Serve as a main dish with crackers or a generous slice of Homemade Self-Rising Cornbread.
ENJOY!
To obtain calories and nutritional information by weight, visit popular online nutritional calculator myfitnesspal.com.
Copy recipe link in the address bar and add it to their calculator. No need to type each ingredient.
Homemade Cream of Chicken Soup
Ingredients
INGREDIENTS
- 3-1/4 cups chicken broth Homemade or store-bought.

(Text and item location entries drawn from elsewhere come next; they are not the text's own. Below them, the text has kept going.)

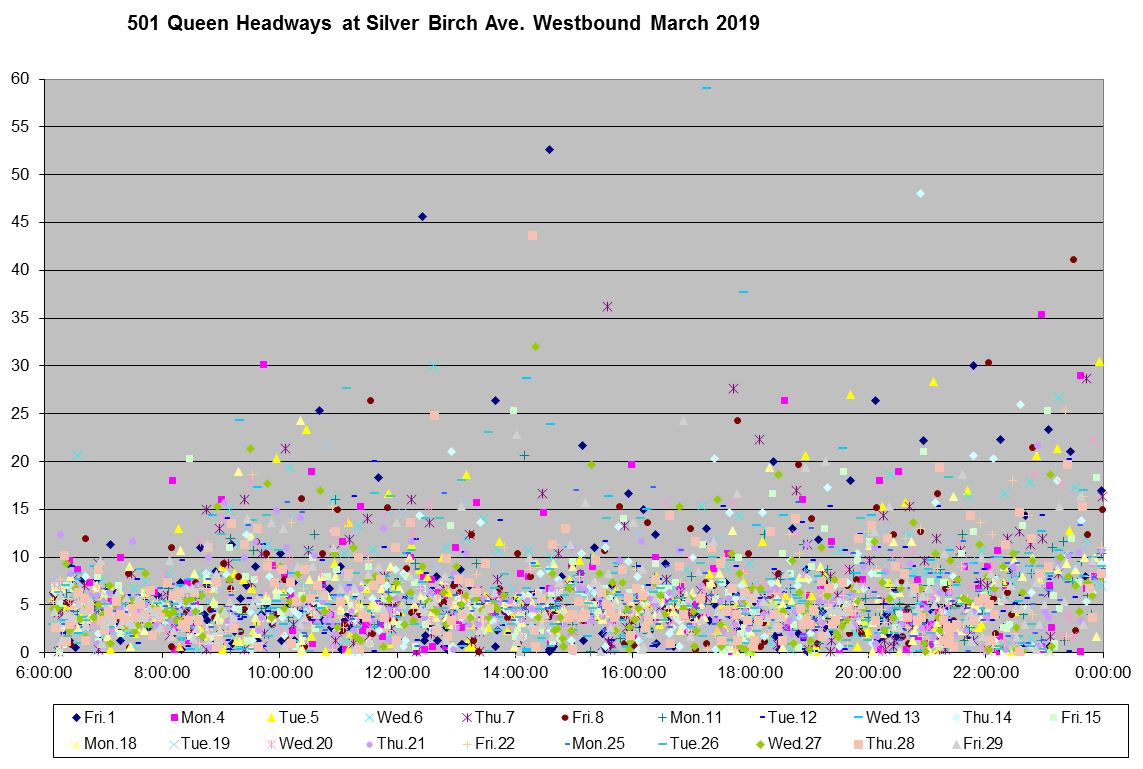
Task: Select the 60 y-axis label
Action: pyautogui.click(x=21, y=79)
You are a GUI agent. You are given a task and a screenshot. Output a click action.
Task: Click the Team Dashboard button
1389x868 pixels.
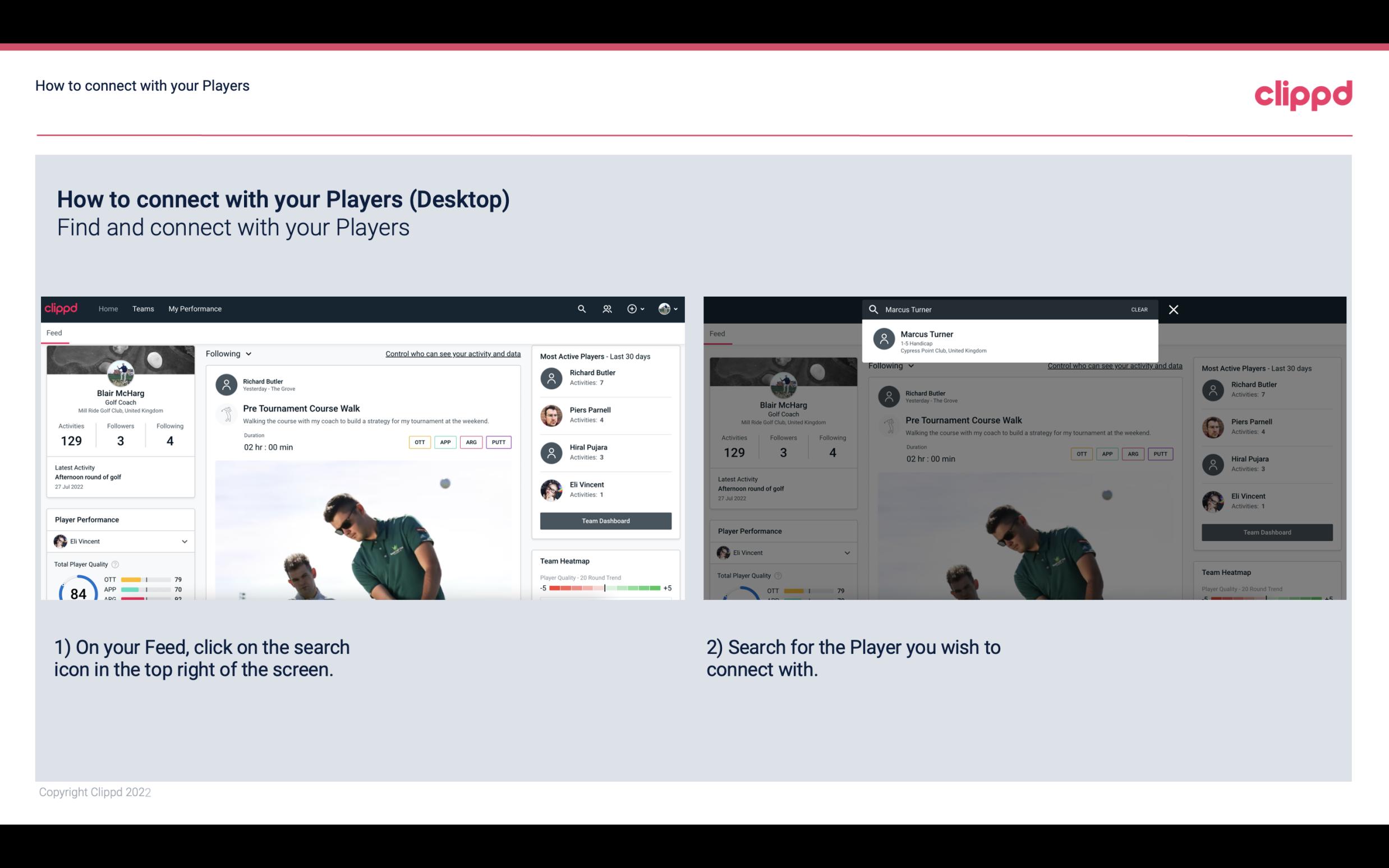(606, 519)
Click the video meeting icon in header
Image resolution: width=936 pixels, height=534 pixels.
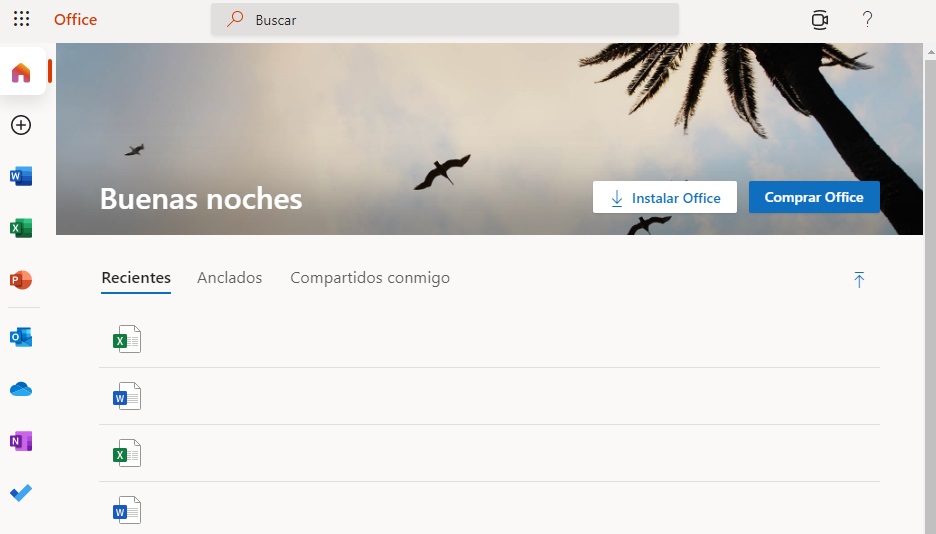coord(820,19)
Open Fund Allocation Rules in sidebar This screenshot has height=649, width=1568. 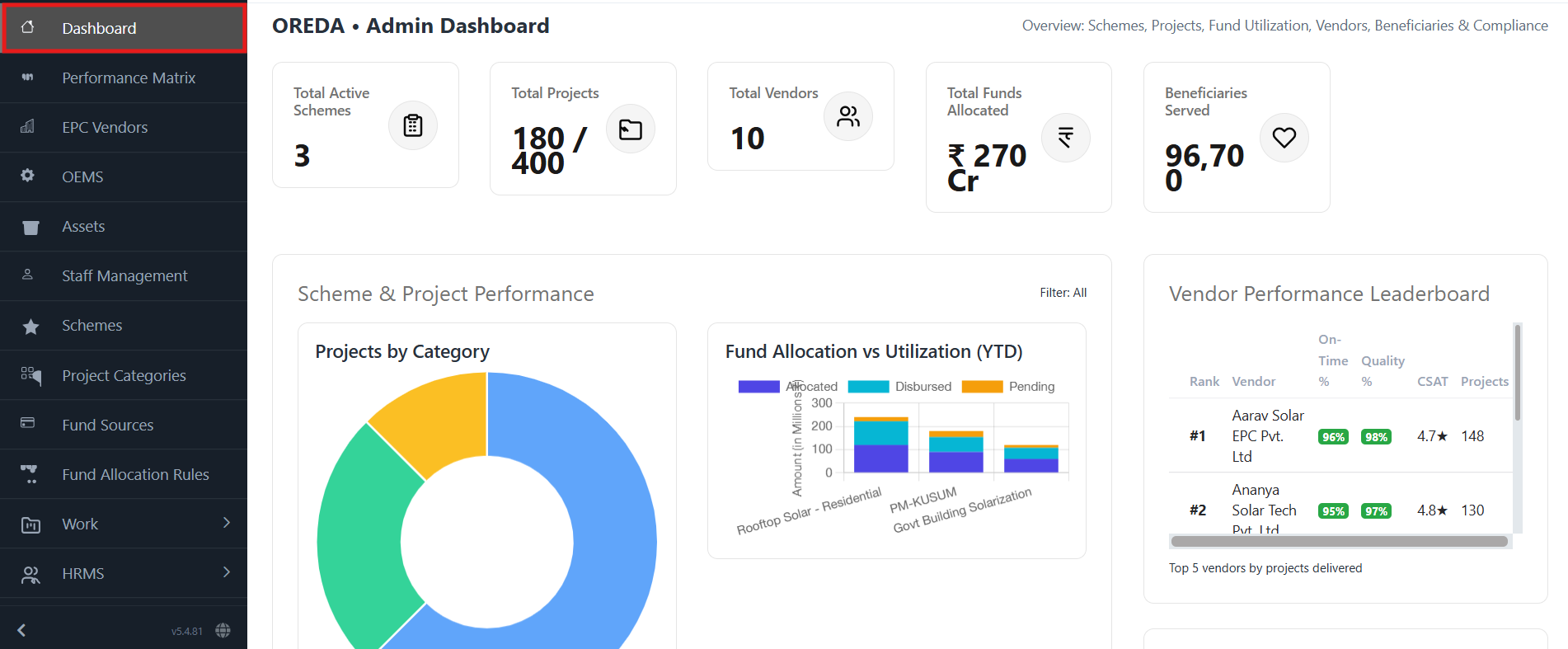click(x=135, y=474)
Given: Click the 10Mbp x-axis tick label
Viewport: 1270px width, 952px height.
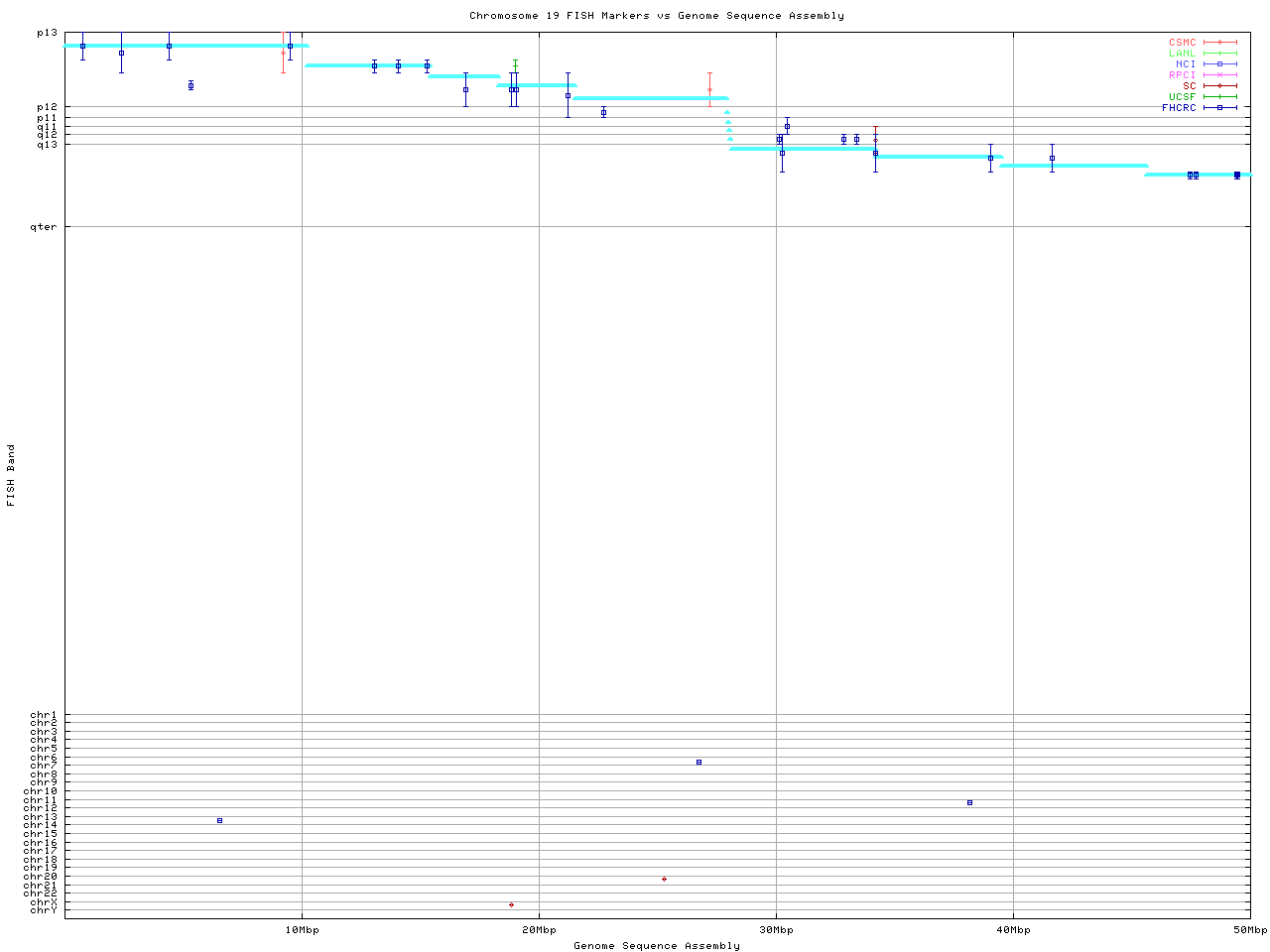Looking at the screenshot, I should (x=302, y=930).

- 1 cup whole milk or 2% milk
- 1/4 cup all-purpose flour, sifted
- 1/2 teaspoon coarse ground black pepper
- salt to taste
- 1 teaspoon ground sage
- 1/4 teaspoon garlic powder optional
- 1/4 teaspoon onion powder optional
- 1/4 cup shredded chicken (cooked) optional
Instructions
INSTRUCTIONS
- Pour chicken broth in saucepan.
- Pour milk into a medium bowl. Add sifted flour. Stir with whisk until smooth.
- Add ground sage, coarse ground black pepper, garlic powder (if using), onion powder (if using). Whisk together until evenly combined. Set bowl aside.
- Simmer chicken stock over medium heat until bubbles appear around edges (not boiling).
- Pour in milk/flour mixture. Whisk constantly for 3-4 minutes until mixture thickens. Whisking will keep soup smooth (no lumps). Turn heat off. Stir in shredded chicken (if using).
- Soup will thicken slightly as it cools. Taste cooled soup. Season with preferred amount of salt.
- Makes 3-1/2 to 4 cups. Two cups are equivalent to 1 can (10.5 ounces) cream of chicken soup.
- STORAGE: Pour cooled cream of chicken soup into a large freezer bag. Make sure it's sealed tight. Store in freezer for up to 10 days.